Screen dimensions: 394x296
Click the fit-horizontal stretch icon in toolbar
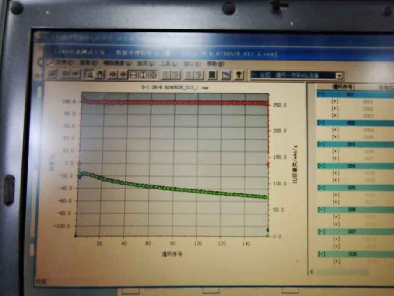133,75
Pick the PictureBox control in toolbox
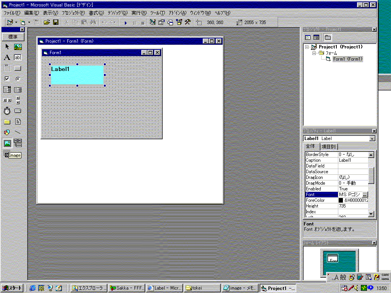 click(x=18, y=47)
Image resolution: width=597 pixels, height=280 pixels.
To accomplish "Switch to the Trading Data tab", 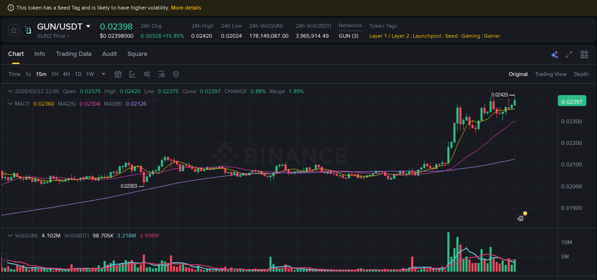I will 74,54.
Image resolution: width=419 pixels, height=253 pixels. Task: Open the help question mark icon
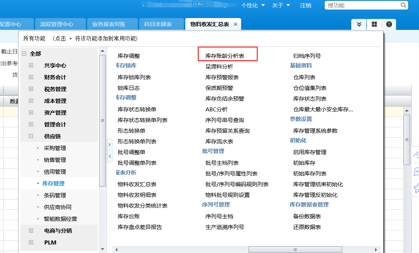click(x=389, y=24)
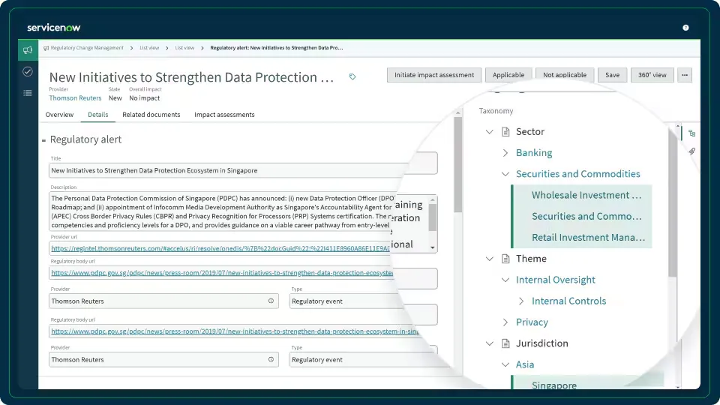Expand the Banking tree node

point(506,153)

• [Task objective]:
Begin with the line holding "Image resolution: width=419" and end with the last line of the listing. Reproduce each of those lines exactly, and leave every picture out.

• [Task response]:
Image resolution: width=419 pixels, height=253 pixels. Task: Open the help question mark icon
click(x=389, y=24)
Expand the Banking tree node

point(506,153)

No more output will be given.